Para occidente o, mejor dicho, para Europa y Estados Unidos no existen ni el genocidio ni el fascismo en Israel. Contra toda evidencia y a pesar de múltiples informes producidos por organismos internacionales y multilaterales, los políticos y empresarios que gobiernan el mundo respaldan las acciones del Estado israelí. Le imponen algunas sanciones inocuas, y siguen financiando el genocidio.
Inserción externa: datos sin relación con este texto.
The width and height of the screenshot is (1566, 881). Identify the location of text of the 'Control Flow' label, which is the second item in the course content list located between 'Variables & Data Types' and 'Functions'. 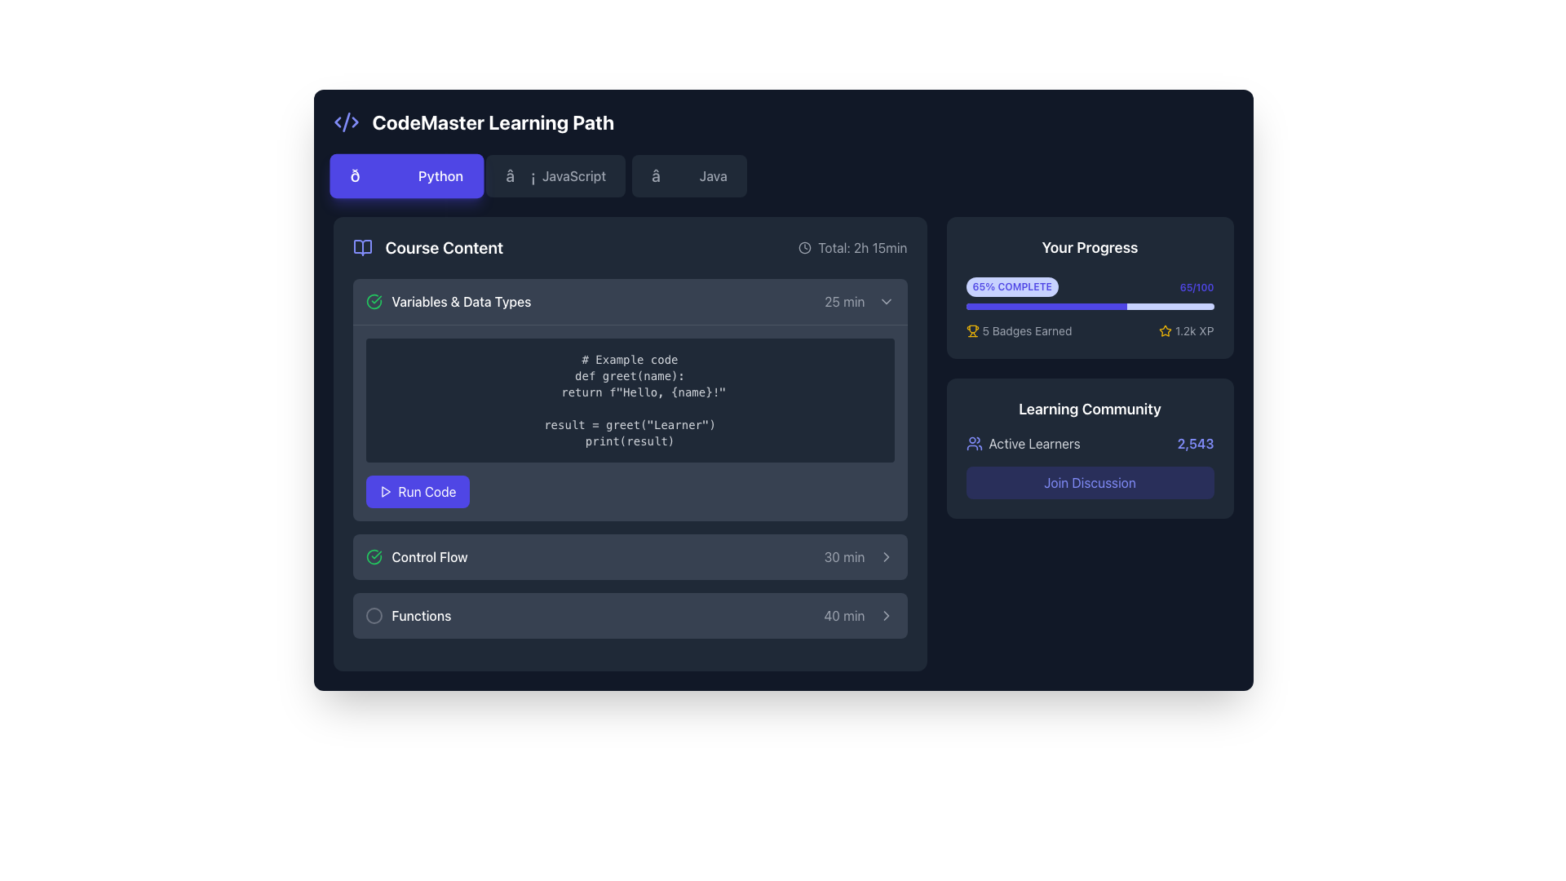
(430, 556).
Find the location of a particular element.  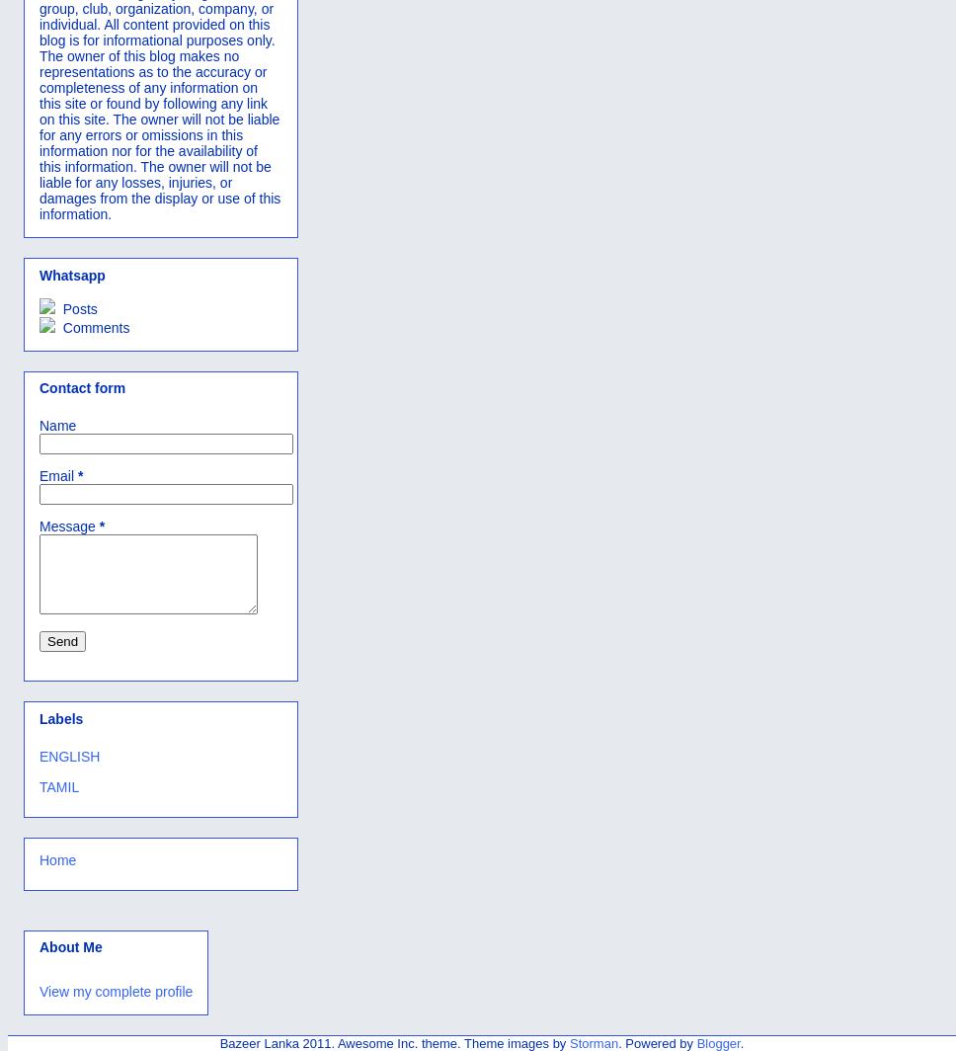

'Name' is located at coordinates (39, 426).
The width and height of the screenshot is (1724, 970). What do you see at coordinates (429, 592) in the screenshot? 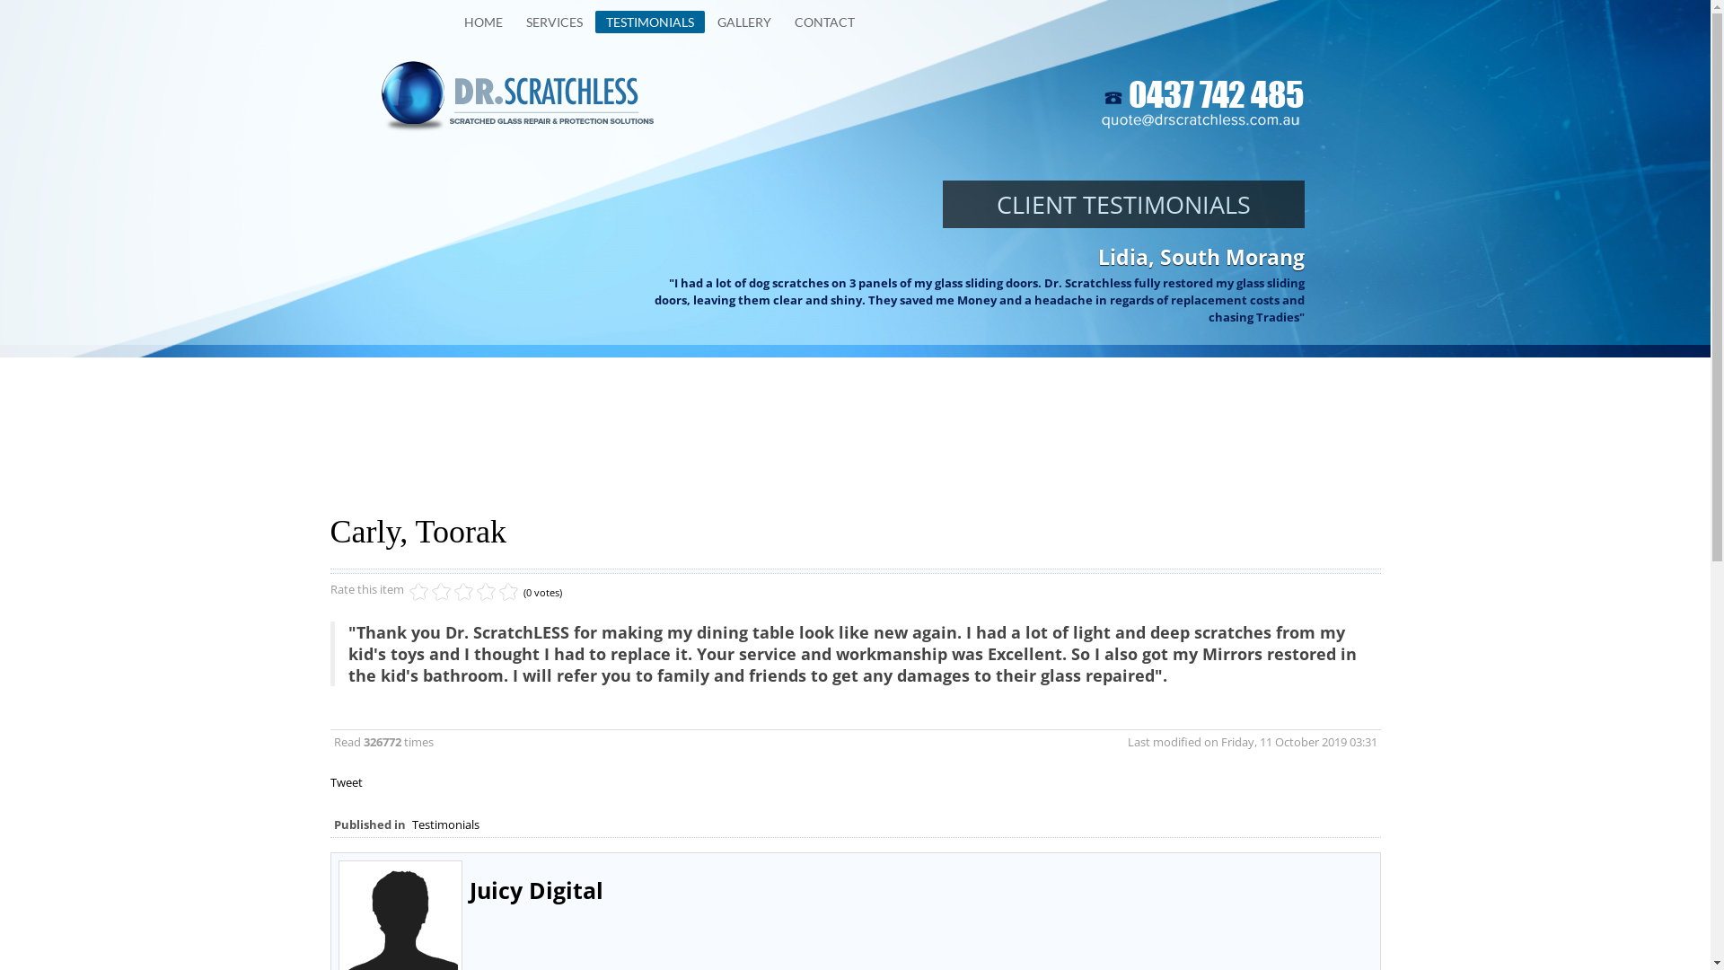
I see `'2'` at bounding box center [429, 592].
Parece que hemos olvidado mucho de lo que el pueblo fenicio y sus descendientes han dado a la humanidad. Les debemos, por ejemplo, la invención del libro: la primera producción de papiro se hizo en la ciudad fenicia de Biblos -vaya nombre. A la gente de Gaza (gazatíes) les debemos la creación de la gaza, esa telita fina sin la cual no podríamos curar ninguna herida. Lo hemos olvidado.
Ahora, en cambio, sabemos que ni los libros ni la gaza son suficientes para curar la crueldad; que hay un montón de heridas que van quedando abiertas y que hay deudas históricas que no podrá pagar la humanidad. Ni el alma ni el cuerpo podrán curarse de la mano de occidente; de este occidente.
El asunto, entonces, no es Javier Milei que goza dejando en la miseria a las personas indefensas, ni Álvaro Uribe que reconoció haber dado la orden en cuyo cumplimiento fueron asesinados miles de civiles inocentes e inermes, ni Donald Trump, negociante dispuesto a violar todas las Leyes para hacer crecer su riqueza personal. No.
Ellos son responsables de poner en marcha la crueldad, pudiendo no hacerlo. Pero el asunto de fondo es la cultura en la cual vivimos; esta cultura que, como se dijo antes, ha hecho de la crueldad su señal de identidad.
*Doctorando en Sociología UNSAM/EIDA (Argentina) – Investigador en Economía popular.